-- Data extracts follows --

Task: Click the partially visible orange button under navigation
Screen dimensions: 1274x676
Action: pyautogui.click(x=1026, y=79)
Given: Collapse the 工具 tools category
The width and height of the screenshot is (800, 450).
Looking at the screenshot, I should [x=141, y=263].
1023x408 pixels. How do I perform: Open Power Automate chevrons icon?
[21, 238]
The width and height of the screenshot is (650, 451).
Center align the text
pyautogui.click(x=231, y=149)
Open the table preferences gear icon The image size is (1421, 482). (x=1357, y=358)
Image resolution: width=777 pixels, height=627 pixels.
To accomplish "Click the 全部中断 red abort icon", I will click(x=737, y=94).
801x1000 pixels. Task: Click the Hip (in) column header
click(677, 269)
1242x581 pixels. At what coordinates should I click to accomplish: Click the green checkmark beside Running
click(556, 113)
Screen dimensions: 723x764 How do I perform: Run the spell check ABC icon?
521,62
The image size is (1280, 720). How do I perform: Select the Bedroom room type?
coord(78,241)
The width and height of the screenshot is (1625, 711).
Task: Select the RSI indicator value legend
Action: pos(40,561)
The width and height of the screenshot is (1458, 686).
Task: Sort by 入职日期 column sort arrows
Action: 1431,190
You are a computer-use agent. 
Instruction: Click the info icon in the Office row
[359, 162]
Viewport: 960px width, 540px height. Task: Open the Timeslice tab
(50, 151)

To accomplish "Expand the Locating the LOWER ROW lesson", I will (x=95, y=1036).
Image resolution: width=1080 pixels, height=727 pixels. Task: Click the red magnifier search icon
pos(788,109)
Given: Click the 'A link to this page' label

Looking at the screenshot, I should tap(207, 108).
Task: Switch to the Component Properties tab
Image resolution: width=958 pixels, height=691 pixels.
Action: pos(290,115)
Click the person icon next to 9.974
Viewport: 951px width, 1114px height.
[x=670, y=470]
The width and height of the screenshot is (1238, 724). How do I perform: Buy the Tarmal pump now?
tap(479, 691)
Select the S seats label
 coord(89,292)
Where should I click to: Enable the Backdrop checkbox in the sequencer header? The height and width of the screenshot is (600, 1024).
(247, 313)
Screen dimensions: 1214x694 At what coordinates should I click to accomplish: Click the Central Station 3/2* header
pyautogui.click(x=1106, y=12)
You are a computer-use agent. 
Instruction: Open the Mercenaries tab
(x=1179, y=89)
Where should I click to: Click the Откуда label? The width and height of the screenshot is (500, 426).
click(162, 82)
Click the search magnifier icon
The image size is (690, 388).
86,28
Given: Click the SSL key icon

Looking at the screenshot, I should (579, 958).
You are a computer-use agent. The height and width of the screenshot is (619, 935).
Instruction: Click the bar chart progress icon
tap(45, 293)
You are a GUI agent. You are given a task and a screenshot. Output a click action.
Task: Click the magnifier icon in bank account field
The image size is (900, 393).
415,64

-- Data extracts concluded --

▶ Your objective:
Write out every line in the data that holds the string "agent".

▶ Solved exercise:
You are a computer-use agent. 
You are a computer-use agent. 
You are a computer-use agent. The height and width of the screenshot is (619, 935).
You are a GUI agent. You are given a task and a screenshot. Output a click action.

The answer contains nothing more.